With regard to student peer assessment, I found the video/discussion with Ed Lester interesting.  Quite frankly, I never knew before now such a study on group interaction had been done.  Using the Myers-Briggs test to measure decisiveness as it related to the time in taking the test was an interesting approach, and even more interesting was the finding that perceived decisive students were rated higher by their peers, despite any evidence in actually contributing more to the group effort.

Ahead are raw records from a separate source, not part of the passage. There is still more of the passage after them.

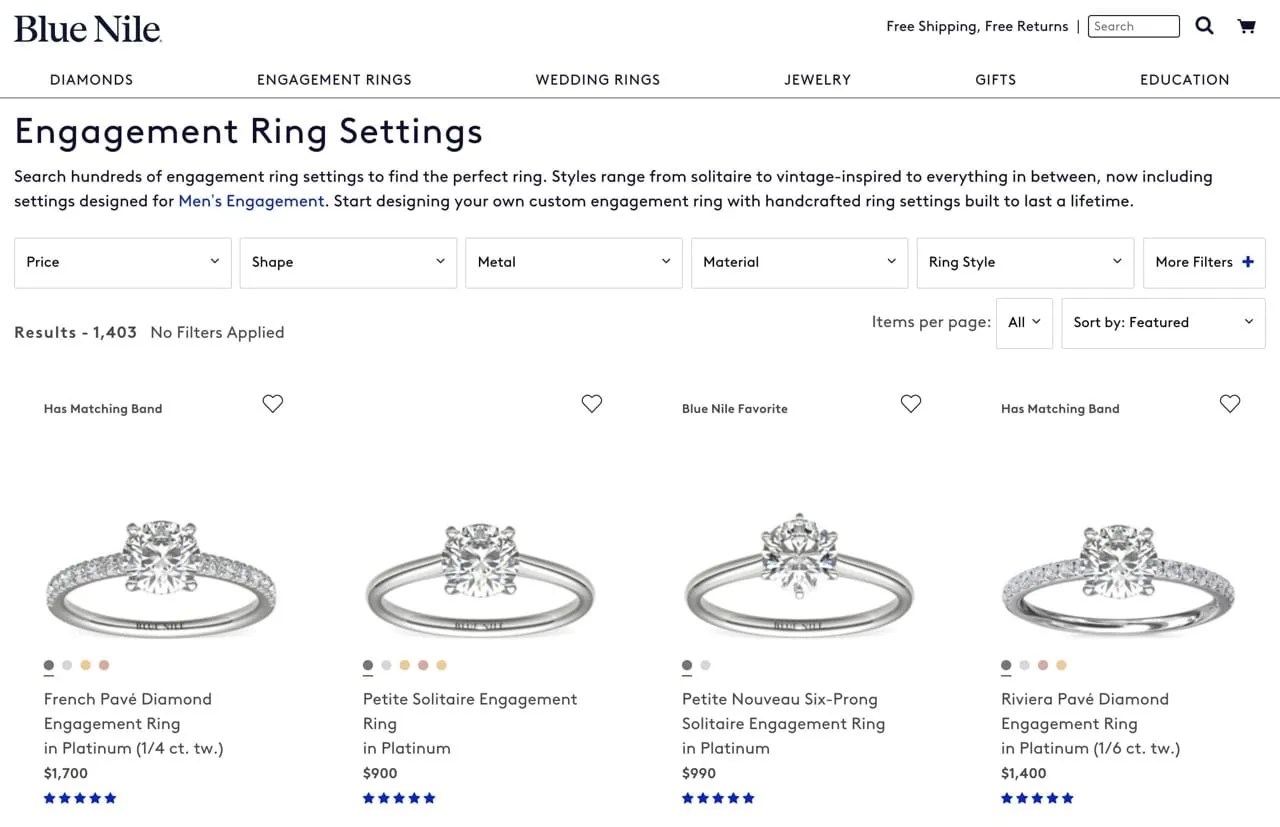Select the Wedding Rings menu item

[x=597, y=79]
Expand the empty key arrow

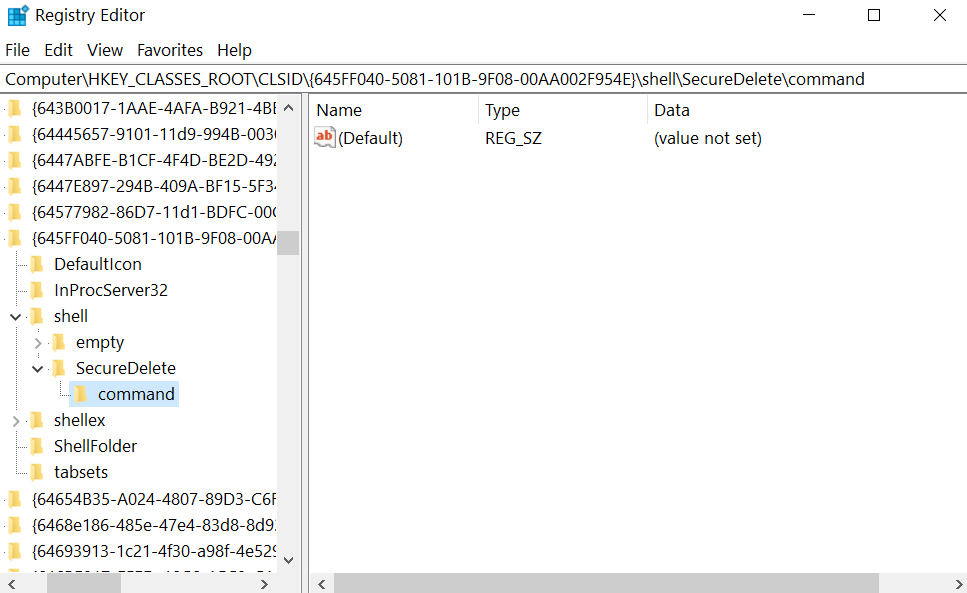pos(40,342)
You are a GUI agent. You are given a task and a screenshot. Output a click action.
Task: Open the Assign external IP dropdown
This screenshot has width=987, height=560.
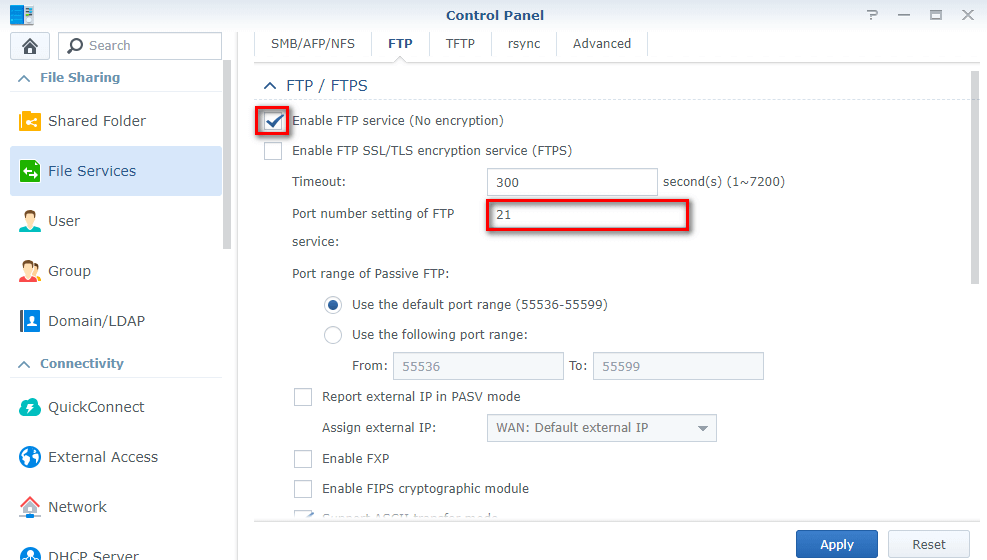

I think it will take some time to let this all “soak in” and figure out just how it might apply in my class, but the dynamic of group work has been very interesting to me.  I am intrigued about the “decisiveness” factor here, as some of this will relate to my own course since I am focusing on some leadership attributes as well….



About leadingcops

Greetings! I am a 20 year law enforcement veteran, with most of my time spent training peace officers. I started in patrol and have worked a range of assignments, including Internal Affairs and Risk Management before I took over as commander of our regional academy program. Please let me know if there is anything I can assist with during this class!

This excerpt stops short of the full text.